Apple was troubled by the production stumble, according to three people familiar with the situation, who were not authorized to speak about confidential dealings between the companies. Intel also ran into stronger-than-expected demand for other types of chips, causing production shortages that crimped sales for some PC makers last year. The combination further tarnished Intel’s image as a reliable producer.

Credit…Cayce Clifford for The New York Times

Robert Swan, Intel’s chief executive, has vowed to make the changes necessary to regain technology leadership and prevent product shortages. But if Apple succeeds in offering Macs with its own chips that seem noticeably superior to Intel’s, analysts and industry executives said, other PC makers might shift more models to chips from rivals like Advanced Micro Devices or even start designing their own chips, though that would take years.

“I think it could inspire other companies to look at non-Intel processors,” said Patrick Moorhead, an analyst at Moor Insights & Strategy. “Reputationally, this is not a good thing for Intel.”

Microsoft, a longtime Intel partner, already sells some laptop computers with Arm-based chips from Qualcomm, though analysts said their performance didn’t match that of models powered by Intel technology. If that situation changes, they add, Apple and Intel could become outright rivals, using their hefty marketing might to counter each other’s technical claims.

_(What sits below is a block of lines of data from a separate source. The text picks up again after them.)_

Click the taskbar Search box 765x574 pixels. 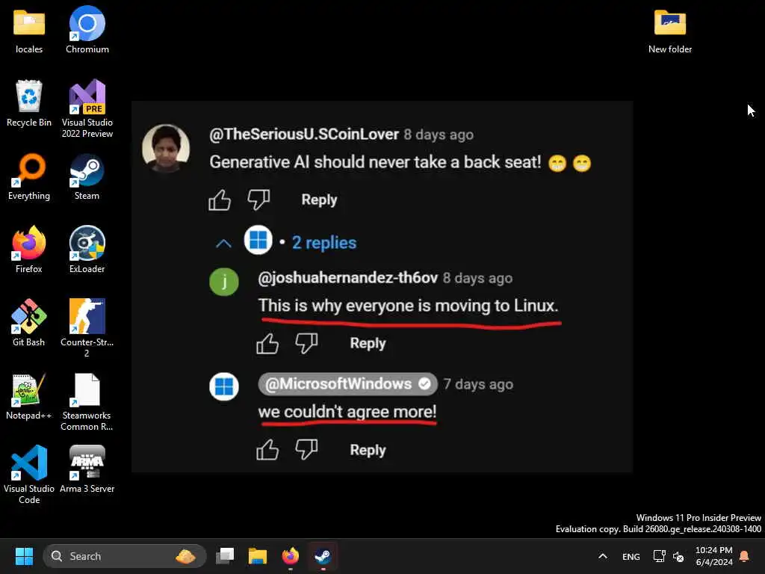(125, 556)
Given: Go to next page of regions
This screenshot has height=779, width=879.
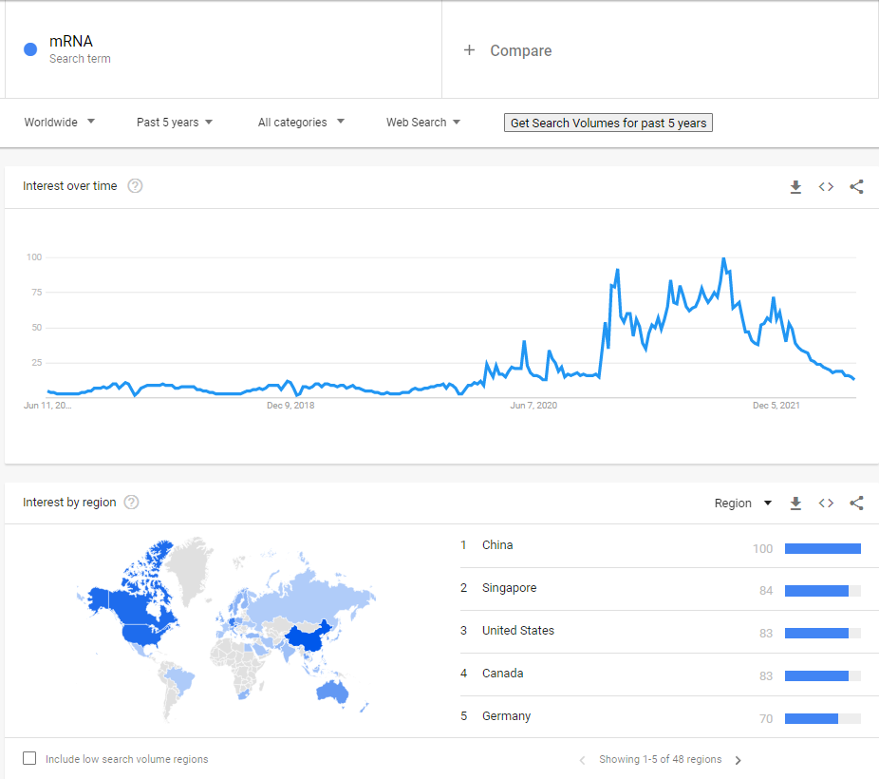Looking at the screenshot, I should 738,760.
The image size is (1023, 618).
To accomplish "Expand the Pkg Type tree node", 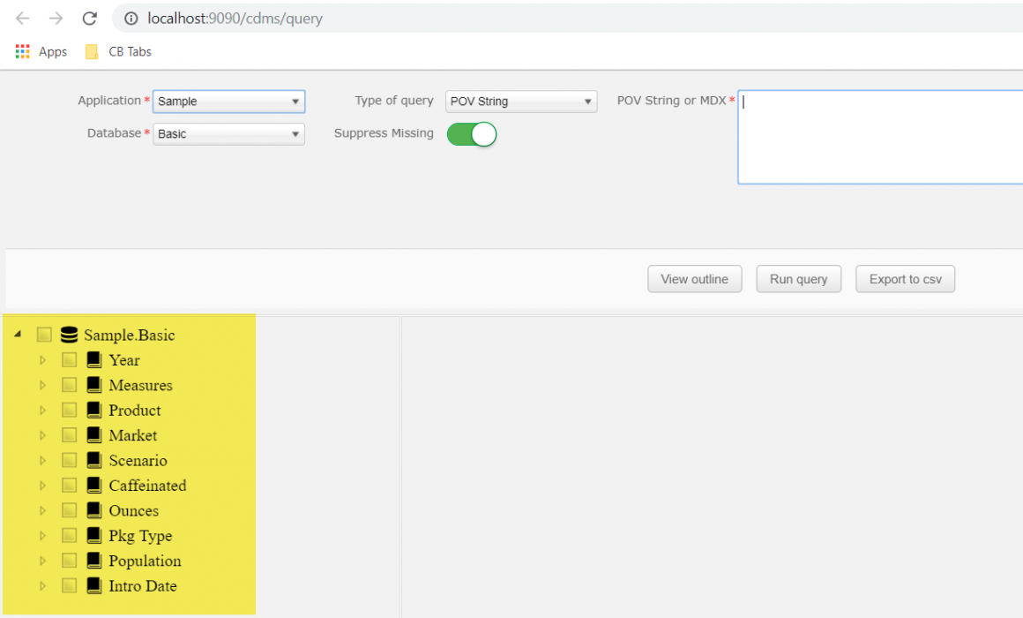I will pyautogui.click(x=43, y=535).
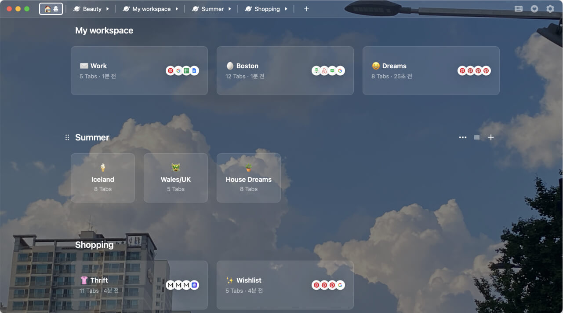The height and width of the screenshot is (313, 563).
Task: Expand the arrow next to My workspace tab
Action: (x=177, y=9)
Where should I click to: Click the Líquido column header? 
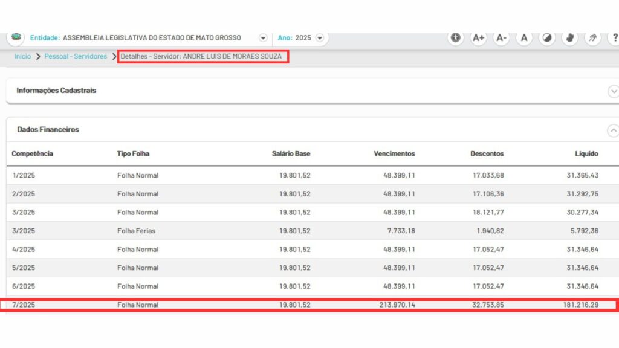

Another trend making it easier for Apple to consider the shift is the increasing use of web-based software, rather than software running on people’s PCs and tailored for their hardware.

Still, Macs in particular are a mainstay of certain creative professions, such as animation and film editing, and developers of those software applications will have to modify Mac programs to take advantage of Apple’s new chips. That could lead to a delay in some software working for the new Macs when they are released, said Jeff Johnson, a Mac developer in Madison, Wis.

“The professional software is the hardest and slowest software to make big changes to, so those are the types that you may not see ready on Day 1,” he said. “The new Macs may have some issues out of the gate.”